*EXERCISE AIM:*
Please write out, word for word, the lines between the one holding "At what coordinates should I click to accomplish: Open" and the one holding "I will pos(736,396).", inclusive.

-- Begin DATA TO USE --

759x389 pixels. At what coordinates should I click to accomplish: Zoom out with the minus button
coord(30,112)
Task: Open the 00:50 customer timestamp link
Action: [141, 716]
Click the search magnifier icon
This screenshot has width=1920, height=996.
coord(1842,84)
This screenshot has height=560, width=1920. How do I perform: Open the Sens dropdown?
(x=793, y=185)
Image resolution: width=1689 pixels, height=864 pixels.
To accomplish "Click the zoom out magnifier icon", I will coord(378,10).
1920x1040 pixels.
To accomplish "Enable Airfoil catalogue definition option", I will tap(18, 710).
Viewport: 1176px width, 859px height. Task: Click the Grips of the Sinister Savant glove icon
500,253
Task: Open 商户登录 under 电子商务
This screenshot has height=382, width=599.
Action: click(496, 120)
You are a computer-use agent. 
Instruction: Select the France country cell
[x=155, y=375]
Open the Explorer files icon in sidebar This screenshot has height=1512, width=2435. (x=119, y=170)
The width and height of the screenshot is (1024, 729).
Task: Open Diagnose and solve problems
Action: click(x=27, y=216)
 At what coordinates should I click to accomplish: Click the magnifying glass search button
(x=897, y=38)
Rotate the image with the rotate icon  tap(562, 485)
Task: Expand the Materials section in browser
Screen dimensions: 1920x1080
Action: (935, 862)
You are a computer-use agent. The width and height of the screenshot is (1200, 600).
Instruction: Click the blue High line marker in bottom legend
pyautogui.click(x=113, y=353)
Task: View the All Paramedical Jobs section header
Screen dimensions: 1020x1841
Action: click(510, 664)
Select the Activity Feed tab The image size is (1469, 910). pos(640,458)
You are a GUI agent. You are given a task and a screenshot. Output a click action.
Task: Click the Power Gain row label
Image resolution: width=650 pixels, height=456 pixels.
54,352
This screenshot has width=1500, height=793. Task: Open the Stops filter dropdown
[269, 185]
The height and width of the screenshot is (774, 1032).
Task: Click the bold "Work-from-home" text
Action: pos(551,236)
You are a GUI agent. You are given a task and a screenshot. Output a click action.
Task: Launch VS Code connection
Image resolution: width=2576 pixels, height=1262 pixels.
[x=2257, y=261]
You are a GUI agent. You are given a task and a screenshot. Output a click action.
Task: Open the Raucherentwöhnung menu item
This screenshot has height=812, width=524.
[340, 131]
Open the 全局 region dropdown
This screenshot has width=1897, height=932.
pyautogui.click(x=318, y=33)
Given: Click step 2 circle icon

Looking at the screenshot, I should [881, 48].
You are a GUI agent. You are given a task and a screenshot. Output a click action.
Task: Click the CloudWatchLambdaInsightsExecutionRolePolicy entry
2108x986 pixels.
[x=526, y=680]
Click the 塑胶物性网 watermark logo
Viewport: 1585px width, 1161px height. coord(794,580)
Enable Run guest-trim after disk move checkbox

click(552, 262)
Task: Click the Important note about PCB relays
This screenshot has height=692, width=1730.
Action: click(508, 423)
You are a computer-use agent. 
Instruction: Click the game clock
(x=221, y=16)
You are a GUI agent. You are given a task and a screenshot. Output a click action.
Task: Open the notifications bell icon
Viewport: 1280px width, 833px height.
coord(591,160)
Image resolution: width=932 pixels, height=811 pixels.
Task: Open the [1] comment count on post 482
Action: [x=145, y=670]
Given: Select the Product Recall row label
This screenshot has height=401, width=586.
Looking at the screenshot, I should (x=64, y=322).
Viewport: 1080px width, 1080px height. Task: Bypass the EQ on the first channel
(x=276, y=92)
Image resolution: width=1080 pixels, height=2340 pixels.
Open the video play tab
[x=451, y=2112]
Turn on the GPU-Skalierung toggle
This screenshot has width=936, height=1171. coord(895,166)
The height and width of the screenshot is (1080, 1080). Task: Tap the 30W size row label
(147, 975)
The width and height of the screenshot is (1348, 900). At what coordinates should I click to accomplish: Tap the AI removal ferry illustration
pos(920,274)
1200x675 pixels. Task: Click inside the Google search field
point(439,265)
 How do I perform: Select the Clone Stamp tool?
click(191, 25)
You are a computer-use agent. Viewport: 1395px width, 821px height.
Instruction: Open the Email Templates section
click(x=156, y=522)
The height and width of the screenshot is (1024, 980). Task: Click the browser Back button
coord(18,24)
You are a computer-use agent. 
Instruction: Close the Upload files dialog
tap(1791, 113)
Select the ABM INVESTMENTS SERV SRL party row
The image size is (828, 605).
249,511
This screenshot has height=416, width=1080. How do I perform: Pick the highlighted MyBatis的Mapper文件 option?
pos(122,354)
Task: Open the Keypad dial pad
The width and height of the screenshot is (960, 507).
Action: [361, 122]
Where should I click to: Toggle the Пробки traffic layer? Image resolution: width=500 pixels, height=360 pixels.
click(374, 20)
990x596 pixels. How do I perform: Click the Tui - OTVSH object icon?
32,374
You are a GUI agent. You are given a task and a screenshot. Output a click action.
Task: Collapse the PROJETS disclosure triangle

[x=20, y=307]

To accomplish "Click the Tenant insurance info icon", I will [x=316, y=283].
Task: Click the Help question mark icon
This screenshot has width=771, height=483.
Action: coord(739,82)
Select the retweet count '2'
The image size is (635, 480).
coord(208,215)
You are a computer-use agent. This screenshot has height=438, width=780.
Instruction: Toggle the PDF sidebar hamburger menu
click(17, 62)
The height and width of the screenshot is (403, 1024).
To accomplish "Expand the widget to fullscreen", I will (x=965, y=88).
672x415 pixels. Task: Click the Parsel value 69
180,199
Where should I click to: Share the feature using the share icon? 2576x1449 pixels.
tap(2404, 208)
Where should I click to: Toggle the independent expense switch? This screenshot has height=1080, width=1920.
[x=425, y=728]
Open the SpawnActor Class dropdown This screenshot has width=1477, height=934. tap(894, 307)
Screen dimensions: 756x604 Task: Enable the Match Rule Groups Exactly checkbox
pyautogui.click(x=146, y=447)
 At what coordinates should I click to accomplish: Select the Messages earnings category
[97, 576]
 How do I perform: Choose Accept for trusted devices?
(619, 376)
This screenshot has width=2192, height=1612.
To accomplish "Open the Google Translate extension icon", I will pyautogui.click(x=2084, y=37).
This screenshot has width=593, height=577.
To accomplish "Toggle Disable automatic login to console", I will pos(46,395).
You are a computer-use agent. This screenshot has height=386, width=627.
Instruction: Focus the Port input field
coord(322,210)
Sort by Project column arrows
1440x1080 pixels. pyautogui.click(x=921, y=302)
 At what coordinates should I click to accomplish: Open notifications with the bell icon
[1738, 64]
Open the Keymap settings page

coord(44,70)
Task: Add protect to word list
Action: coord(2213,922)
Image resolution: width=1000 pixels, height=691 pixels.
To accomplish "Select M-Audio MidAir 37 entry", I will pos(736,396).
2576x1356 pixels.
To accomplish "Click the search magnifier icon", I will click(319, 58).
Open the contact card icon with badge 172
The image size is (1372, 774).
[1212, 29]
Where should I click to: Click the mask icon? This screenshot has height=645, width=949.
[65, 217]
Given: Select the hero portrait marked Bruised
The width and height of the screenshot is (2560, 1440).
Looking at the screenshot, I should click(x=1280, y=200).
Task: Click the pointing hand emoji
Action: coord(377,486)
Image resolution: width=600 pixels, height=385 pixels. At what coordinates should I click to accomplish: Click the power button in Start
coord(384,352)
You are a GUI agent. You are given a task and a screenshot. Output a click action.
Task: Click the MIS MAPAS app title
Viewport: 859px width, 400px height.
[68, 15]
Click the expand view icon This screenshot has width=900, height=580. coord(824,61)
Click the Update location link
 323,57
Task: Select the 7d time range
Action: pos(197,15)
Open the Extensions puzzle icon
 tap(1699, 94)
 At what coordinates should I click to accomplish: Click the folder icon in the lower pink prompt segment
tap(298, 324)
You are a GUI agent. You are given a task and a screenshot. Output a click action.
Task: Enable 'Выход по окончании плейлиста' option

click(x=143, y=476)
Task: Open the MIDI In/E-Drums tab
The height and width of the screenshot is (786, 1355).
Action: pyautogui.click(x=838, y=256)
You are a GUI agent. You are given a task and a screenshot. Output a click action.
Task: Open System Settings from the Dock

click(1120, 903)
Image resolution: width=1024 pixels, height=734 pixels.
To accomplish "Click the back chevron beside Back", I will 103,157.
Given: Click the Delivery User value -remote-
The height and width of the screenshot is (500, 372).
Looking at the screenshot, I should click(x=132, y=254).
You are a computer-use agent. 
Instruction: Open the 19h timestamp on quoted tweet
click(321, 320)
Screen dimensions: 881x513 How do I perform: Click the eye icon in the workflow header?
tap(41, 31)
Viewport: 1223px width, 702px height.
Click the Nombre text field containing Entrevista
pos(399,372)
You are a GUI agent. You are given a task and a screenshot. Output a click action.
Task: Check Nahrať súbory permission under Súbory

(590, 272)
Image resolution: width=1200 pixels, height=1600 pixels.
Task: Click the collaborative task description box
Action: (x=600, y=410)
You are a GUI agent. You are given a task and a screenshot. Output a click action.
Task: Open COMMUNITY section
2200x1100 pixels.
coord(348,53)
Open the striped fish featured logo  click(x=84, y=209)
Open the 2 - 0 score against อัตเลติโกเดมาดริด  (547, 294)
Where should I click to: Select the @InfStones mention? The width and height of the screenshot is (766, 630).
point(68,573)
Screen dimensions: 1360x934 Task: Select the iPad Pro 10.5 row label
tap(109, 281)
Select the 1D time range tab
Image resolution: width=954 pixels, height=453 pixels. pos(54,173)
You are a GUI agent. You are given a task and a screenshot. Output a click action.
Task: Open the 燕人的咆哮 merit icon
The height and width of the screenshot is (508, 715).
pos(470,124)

-- End DATA TO USE --

*ANSWER IN FULL:*
 At what coordinates should I click to accomplish: Open notifications with the bell icon
[1738, 64]
Open the Keymap settings page

coord(44,70)
Task: Add protect to word list
Action: coord(2213,922)
Image resolution: width=1000 pixels, height=691 pixels.
To accomplish "Select M-Audio MidAir 37 entry", I will pos(736,396).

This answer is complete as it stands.